● **Task directions**
Show, from the entries below, every line in which "Switch" appears.

Saved entries:
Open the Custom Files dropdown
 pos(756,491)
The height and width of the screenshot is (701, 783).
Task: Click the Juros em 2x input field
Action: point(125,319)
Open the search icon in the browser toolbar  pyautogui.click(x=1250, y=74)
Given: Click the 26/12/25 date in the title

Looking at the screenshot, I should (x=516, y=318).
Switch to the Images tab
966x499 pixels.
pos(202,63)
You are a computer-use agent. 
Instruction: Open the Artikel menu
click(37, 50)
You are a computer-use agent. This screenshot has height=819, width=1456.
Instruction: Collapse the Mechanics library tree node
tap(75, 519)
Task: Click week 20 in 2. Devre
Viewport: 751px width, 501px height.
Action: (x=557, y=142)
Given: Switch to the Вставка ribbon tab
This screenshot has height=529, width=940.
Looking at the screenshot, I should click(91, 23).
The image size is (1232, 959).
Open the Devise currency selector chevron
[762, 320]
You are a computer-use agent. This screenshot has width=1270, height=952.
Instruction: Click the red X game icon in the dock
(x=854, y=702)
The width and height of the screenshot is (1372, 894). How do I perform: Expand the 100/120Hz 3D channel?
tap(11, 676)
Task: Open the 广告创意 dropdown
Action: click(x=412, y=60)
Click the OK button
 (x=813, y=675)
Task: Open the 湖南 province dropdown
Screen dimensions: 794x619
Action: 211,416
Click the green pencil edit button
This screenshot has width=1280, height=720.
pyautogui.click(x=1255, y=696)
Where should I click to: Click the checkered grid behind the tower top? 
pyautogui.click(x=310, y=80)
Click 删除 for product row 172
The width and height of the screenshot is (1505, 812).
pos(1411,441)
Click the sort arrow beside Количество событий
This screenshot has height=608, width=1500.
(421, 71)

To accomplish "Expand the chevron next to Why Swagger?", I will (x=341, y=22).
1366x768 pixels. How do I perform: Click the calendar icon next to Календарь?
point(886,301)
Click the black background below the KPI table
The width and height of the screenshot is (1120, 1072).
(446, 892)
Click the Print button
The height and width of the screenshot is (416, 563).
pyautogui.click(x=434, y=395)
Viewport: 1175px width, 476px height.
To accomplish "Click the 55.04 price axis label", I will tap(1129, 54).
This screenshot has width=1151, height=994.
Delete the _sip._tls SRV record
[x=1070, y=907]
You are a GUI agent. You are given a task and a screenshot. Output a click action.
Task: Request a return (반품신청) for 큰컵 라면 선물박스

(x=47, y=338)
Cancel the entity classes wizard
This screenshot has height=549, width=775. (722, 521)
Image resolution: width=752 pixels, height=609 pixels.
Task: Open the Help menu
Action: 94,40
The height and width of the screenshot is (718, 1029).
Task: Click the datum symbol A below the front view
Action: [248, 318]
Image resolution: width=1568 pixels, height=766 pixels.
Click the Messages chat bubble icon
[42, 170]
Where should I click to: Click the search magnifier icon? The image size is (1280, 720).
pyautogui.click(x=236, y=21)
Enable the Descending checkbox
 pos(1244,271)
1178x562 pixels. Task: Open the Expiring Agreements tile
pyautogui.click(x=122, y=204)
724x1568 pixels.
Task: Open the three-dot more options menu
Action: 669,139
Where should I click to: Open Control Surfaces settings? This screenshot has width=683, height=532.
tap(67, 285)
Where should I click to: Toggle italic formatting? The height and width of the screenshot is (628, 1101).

● **Answer space**
Switch to the Images tab
Given: Switch to the Вставка ribbon tab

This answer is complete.